No re-embedding, no wasted work — the collection simply loaded what it saved before and was ready to search instantly. That is the difference between a demo and a service.

Practice Exercises#

Try these on your own to deepen what you have built. Each one is a small, realistic extension.

Exercise 1: Add a “no good match” threshold#

Right now search always returns its top k results, even when nothing is genuinely relevant. Add a distance threshold so that if the best match is too far away, you return a friendly fallback instead of a misleading answer.
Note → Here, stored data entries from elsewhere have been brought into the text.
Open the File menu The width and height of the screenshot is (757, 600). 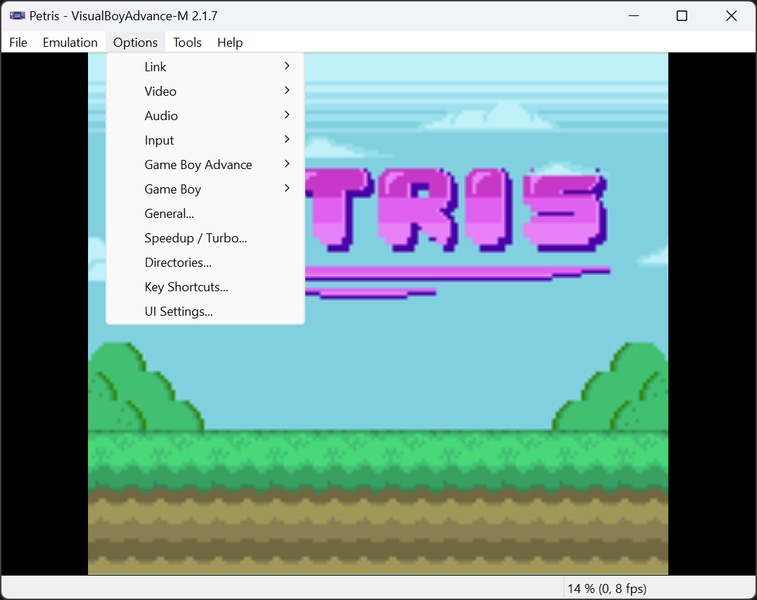click(x=18, y=42)
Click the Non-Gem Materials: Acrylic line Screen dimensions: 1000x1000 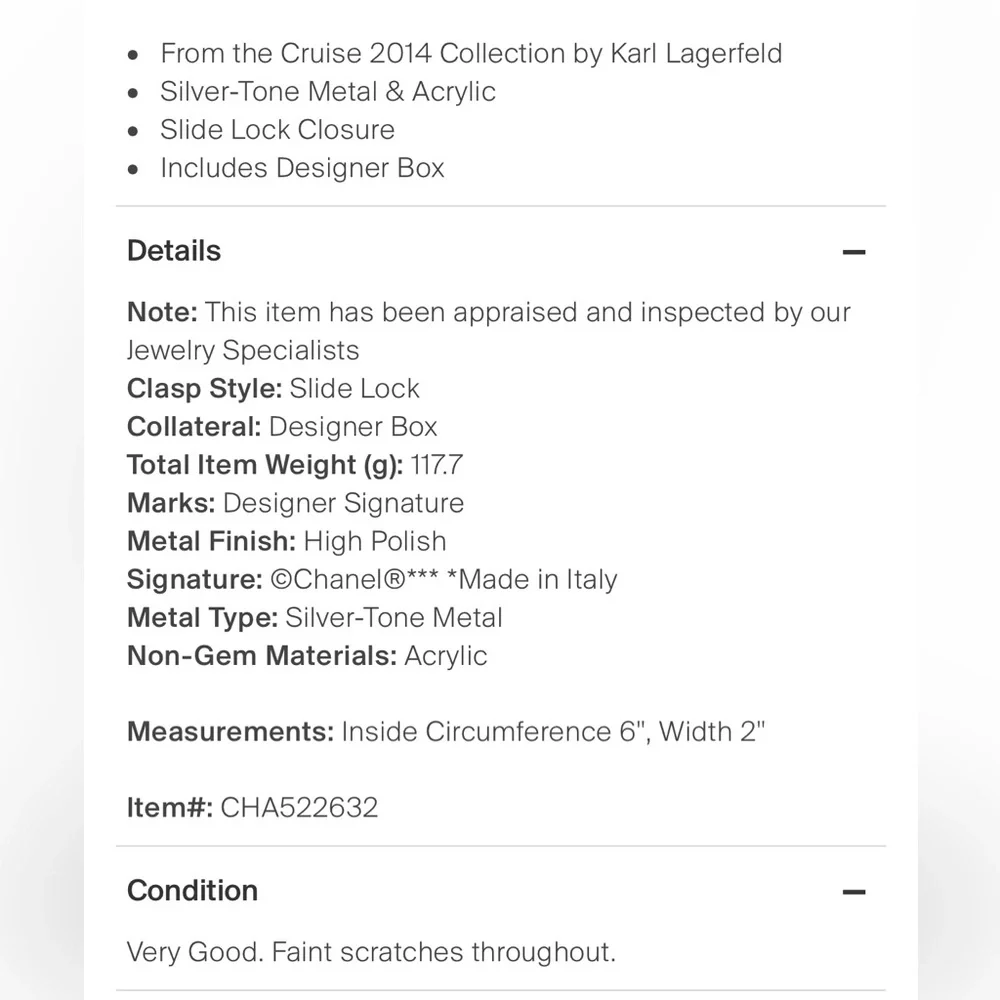tap(307, 655)
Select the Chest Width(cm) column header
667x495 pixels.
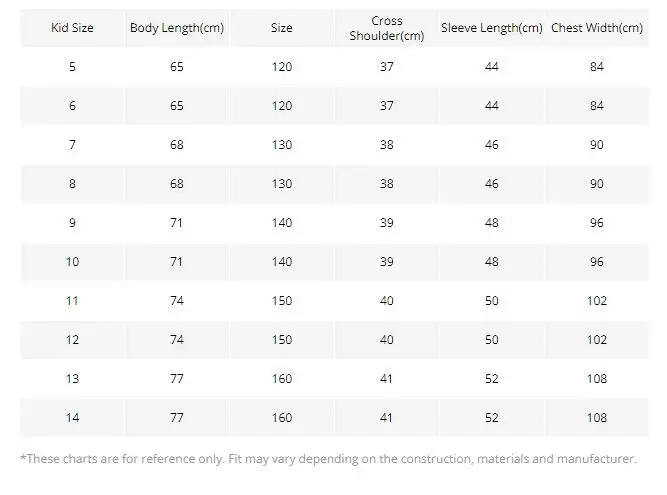click(x=597, y=28)
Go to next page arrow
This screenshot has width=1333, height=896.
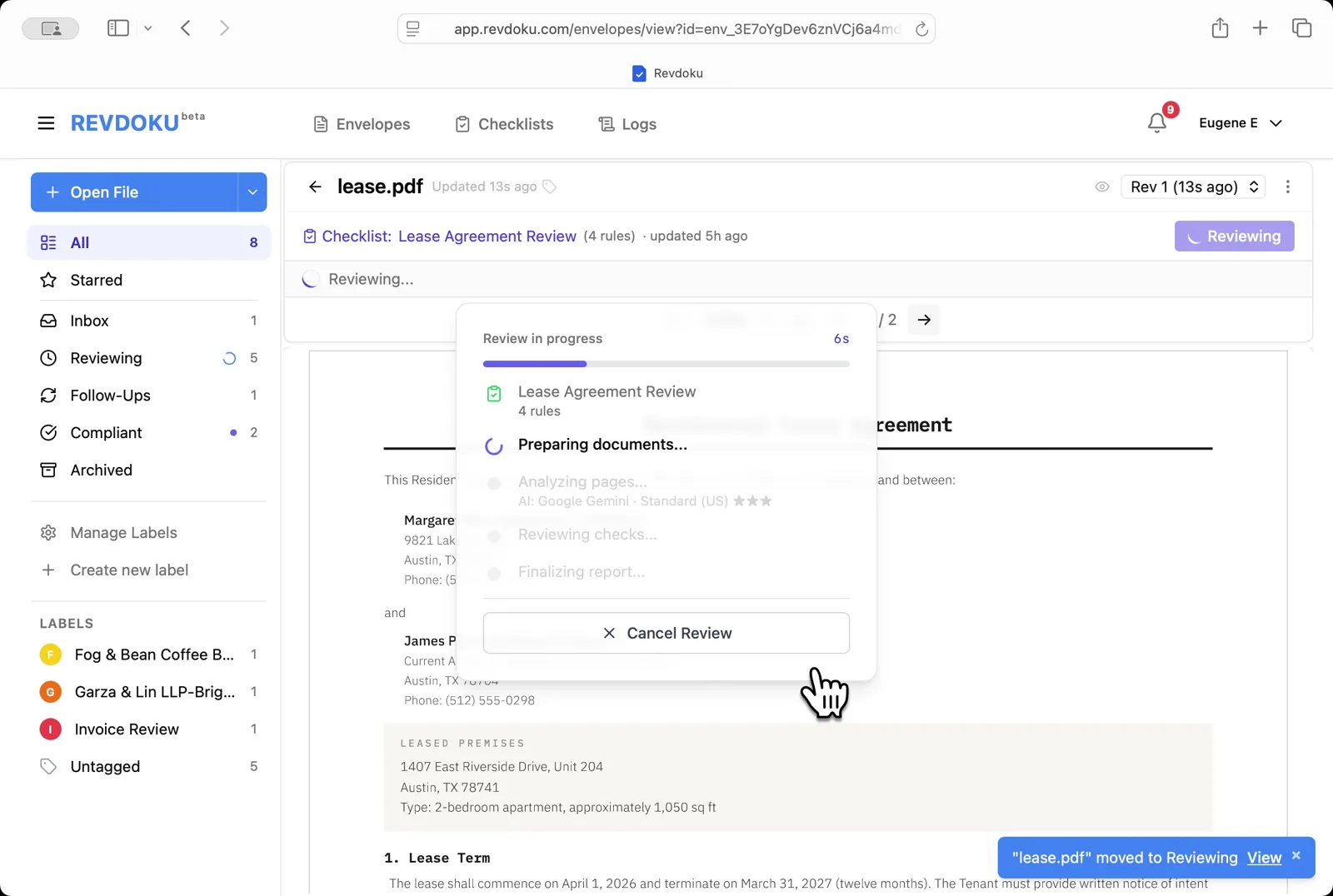coord(924,320)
Try a query that has no real FAQ, such as "what is the weather like today", and observe how high the best distance gets.

Exercise 2: Search within a chosen topic#

Add a topic parameter to your search function so the caller can optionally restrict the search to one category. When the parameter is provided, pass where={"topic": topic} to the query; when it is None, search across everything.
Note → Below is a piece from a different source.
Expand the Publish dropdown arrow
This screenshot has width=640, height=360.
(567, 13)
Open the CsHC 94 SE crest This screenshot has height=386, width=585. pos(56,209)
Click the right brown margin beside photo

Exercise 3: Add new FAQs without re-embedding the rest#

Imagine support publishes a new FAQ. Append one new row to the collection using collection.add with a fresh string id (such as "16"), then re-query to confirm it can be found — all without touching the existing fifteen documents.

Summary#

You built a complete, persistent semantic search system over real data. You loaded a FAQ dataset with pandas, derived a simple topic label for each entry, embedded every question once into a Chroma collection saved on disk, and wrote a search function that returns the matched question, its answer, and the distance. You also scoped a search by metadata and proved that re-running the script reuses the saved embeddings instead of recomputing them.

Key Concepts#

• PersistentClient writes a collection (and its embeddings) to disk, so your data survives restarts.
• Embed once with a count() guard — add documents only when the collection is empty, so you never pay to re-embed unchanged data.
• String ids and scalar metadata — Chroma requires string ids, and metadata values must be str, int, float, or bool, never lists.
• Documents vs. metadata — you embed and search the document text (the questions), while answers and topics ride along as retrievable metadata.
• Distance as confidence — with the default squared L2 metric, a lower distance means a closer match, which you can threshold to detect “no good answer.”
• Metadata filtering — a where clause narrows the candidate set before similarity scoring, like a WHERE plus a relevance sort.

Why This Matters#

Almost every practical use of large language models that needs current or private knowledge starts exactly like this: take your real documents, embed them once, store them in a vector database, and search by meaning. The knowledge base you built is not a toy — swap fifteen FAQs for fifteen thousand pages of product docs and the code barely changes. More importantly, this retrieval layer is the foundation of retrieval-augmented generation, where the documents you find here are handed to a model as grounding context. Get retrieval right, and everything you build on top of it gets more accurate and more trustworthy.

Next Steps#

Continue Building Your Skills#

You now have a working pattern you can reach for again and again: load, embed once, persist, and search by meaning. Carry the count() guard and the tidy search function forward, because in the next module you will plug this exact retrieval step into a full RAG pipeline and watch Claude answer from documents you control. Keep the project handy — you are about to build on top of it.